My Approach to Counseling
I am a Licensed Clinical Social Worker. This page describes my approach to counseling and serves as my Professional Disclosure Statement.
My counseling practice is rooted in a basic understanding that we are inherently whole, completely interconnected, and that there is more right with us than there is wrong with us. Therapy is a way to practice and balance strategies of acceptance and change. My style is warm, active, and encouraging. While issues of past and future are important to some degree, our focus will return to the power and wisdom of the present moment. In therapy we will practice increasing moment-to-moment awareness of thoughts, emotions, sensations, and behaviors. We will also look at how changes in these areas may be conducive to improved health (mindfulness-based therapy).
I have extensive experience in working with such issues as anxiety, depression, post-traumatic stress disorder, borderline personality disorder, childhood abuse, and domestic violence. I have training and experience with Crisis Intervention, Brief and longer-term therapy, Dialectical Behavior Therapy, and Mindfulness-Based Stress Reduction. The wisdom of Buddhist psychology deeply informs our work together.

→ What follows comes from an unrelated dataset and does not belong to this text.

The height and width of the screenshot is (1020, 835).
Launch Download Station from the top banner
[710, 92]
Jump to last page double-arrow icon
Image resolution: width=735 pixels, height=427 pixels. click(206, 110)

I understand the following to be true:
- Deep, active listening is a gift that can be transformative.
- Pain in life is inevitable; suffering is optional. Living mindfully, in the present moment, is a way to free oneself from suffering. And this requires a lot of practice.

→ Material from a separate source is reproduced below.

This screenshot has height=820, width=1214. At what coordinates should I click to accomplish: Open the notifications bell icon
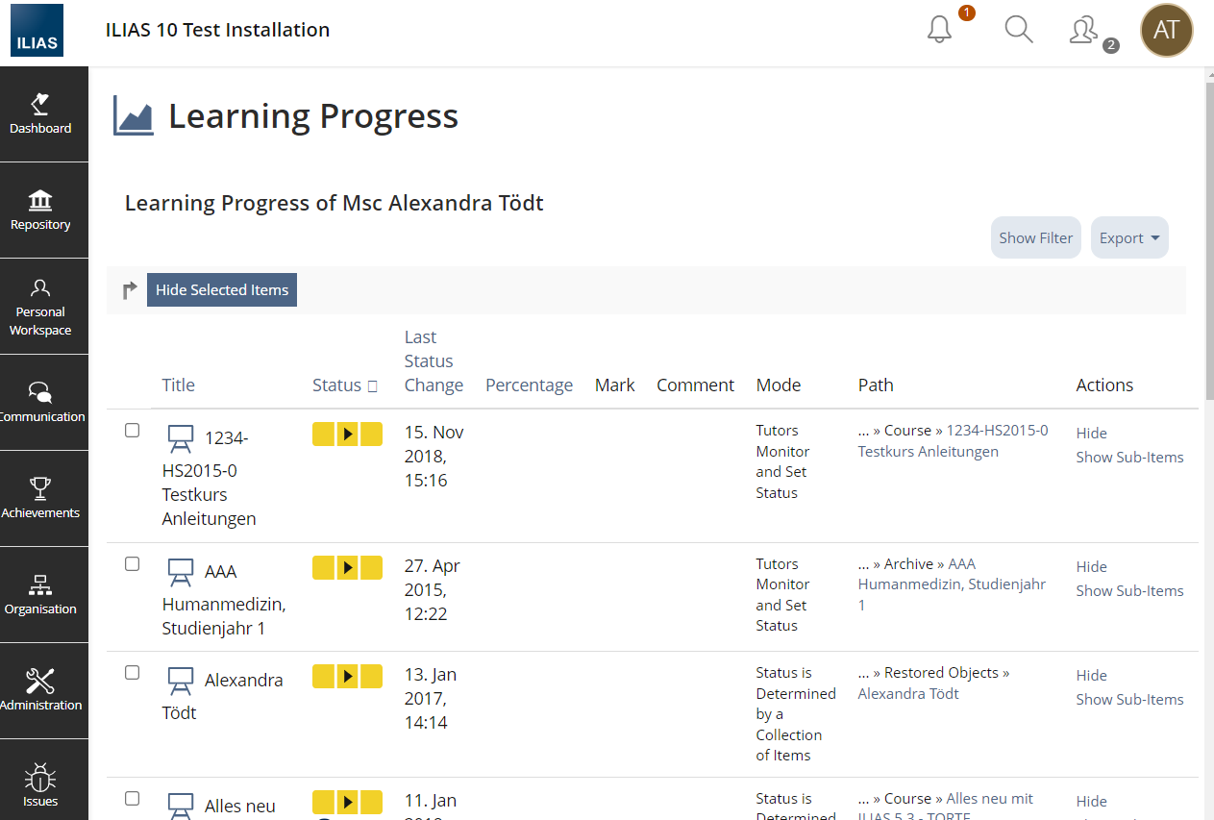coord(940,30)
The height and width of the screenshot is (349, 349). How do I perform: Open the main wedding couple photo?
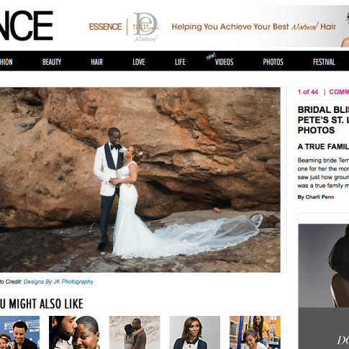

- The truth of impermanence can help us see our values more clearly, appreciate our lives, and focus our energies in a more intentional and satisfying way.

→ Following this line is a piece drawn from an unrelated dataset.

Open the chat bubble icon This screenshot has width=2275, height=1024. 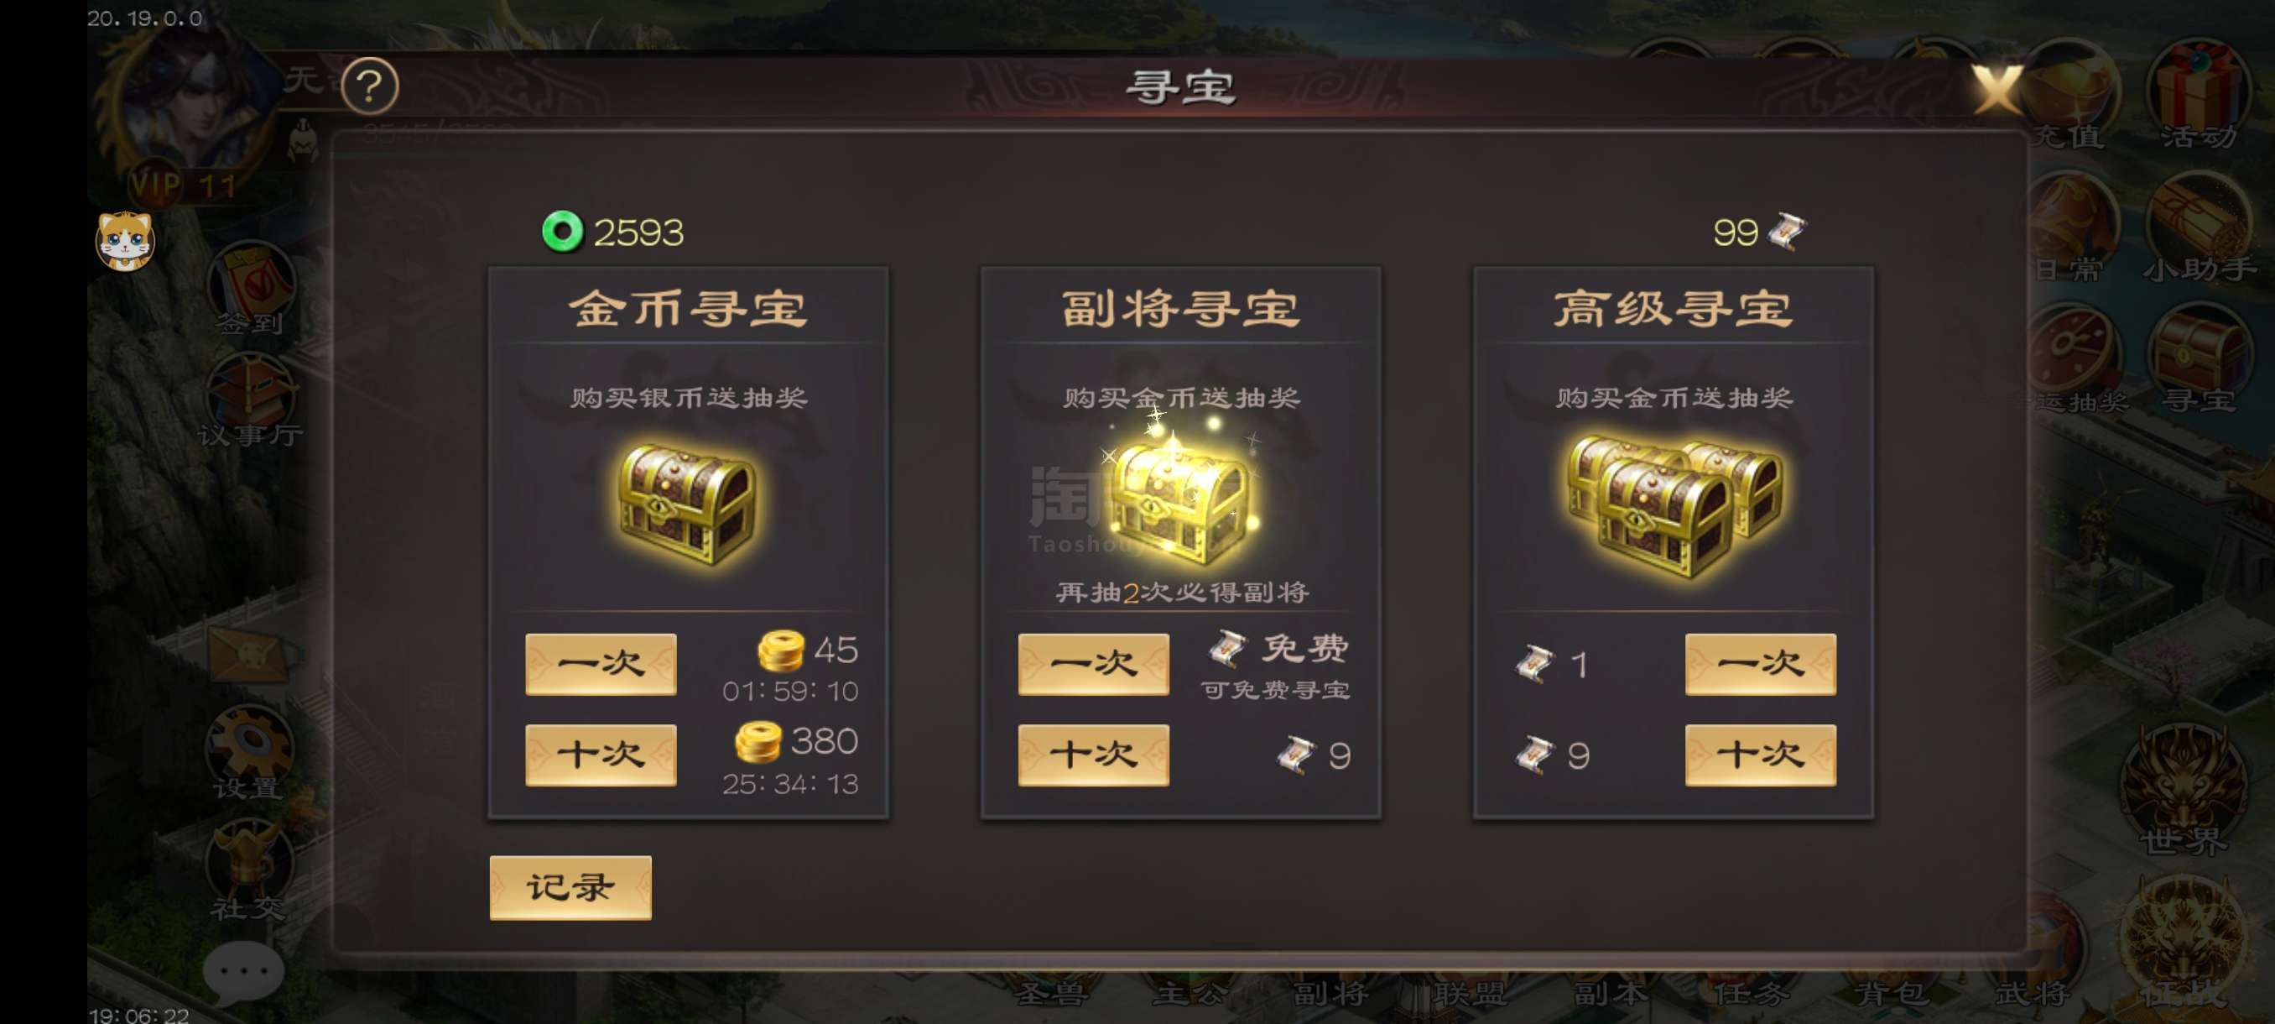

- Emotional health is more likely when we are willing and able to feel, identify and appropriately express our emotions.
- Substance abuse or other compulsive behavior is often an attempt to cope or self-medicate, but ultimately interferes with the natural emotional healing process.
- People tend to be healthier when they are living with high degrees of connectedness in the many areas of their lives: Socially, occupationally, spiritually, with family, historically, with community, culturally, etc.
- We mutually impact family, cultural, and environmental conditions.